Die Hälfte der Polen glaube, dass die Politiker das Gesundheitssystem des Landes reparieren können, lesen wir im Online-Blatt Dziennik. Am wenigsten Vertrauen in dieser Frage hätten 60 Prozent der Wähler der regierenden Partei Recht und Gerechtigkeit. Am meisten Vertrauen in die Wirksamkeit der Politiker hätten laut einer Umfrage von United Surveys im Auftrag der Tageszeitung DGP und dem privaten Radiosender RMF FM junge und oppositionelle Wähler. Insgesamt würden demnach mehr als 47 Prozent der Befragten den Politikern ihren Glauben schenken.
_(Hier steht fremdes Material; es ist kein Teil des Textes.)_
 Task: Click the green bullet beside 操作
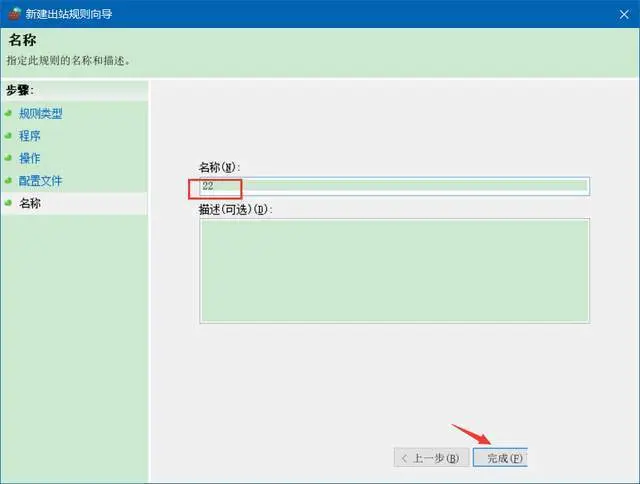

Unter den Anhängern der Opposition seien es 56 Prozent der Wähler der Bürgerkoalition PO. Noch mehr, nämlich 60 Prozent, seien es bei Wählern der Bauernpartei PSL und 65 Prozent der Wähler der Linken.

Was empfinden Polen als besonders störend im staatlichen Gesundheitswesen? Dies hänge auch von den politischen Sympathien ab. Für die Mehrheit sei die Länge der Warteschlangen entscheidend. Allerdings verkünde keine politische Partei den Wahlslogan, die Warteschlangen zu verkürzen, heißt es im Online-Blatt. Gesundheitsexperten sei dieses Versprechen nur schwer zu erfüllen. Bis jetzt habe sich die Situation weder durch die Abschaffung von Beschränkungen noch durch die Erhöhung der Gesundheitsausgaben verbessert. Für Wähler der Bauernpartei sei es auch wichtig, dass die Ärzte- und Krankenhäuser näher beieinander liegen. Für die Wähler des linken Flügels sei die Qualität der Versorgung wichtiger als für die übrigen Wähler.

60 Prozent der Befragten würden den Ärzten im Allgemeinen vertrauen. Hier gebe es kaum Unterschiede bei den Wählern.

Können die Politiker mehr Initiative zeigen und das Gesundheitssystem verändern? Ja. Aber nur, wenn alle endlich anfangen würden, über Unterschiede hinweg zu denken und dieses Thema politisch anzugehen, sagt ein amtierender Politiker im Interview. Nach verschiedenen Analysen von Experten sei der Optimismus vor den Wahlen auch immer größer, heißt es weiter. Danach stelle sich gewöhnlich heraus, dass diese Wirksamkeit von Politikern in Wirklichkeit viel geringer sei als erwartet. Was ermutigend bleibe, lesen wir am Schluss, sei, dass der Glaube an die politische Kausalität bei jungen Wählern so hoch bleibe.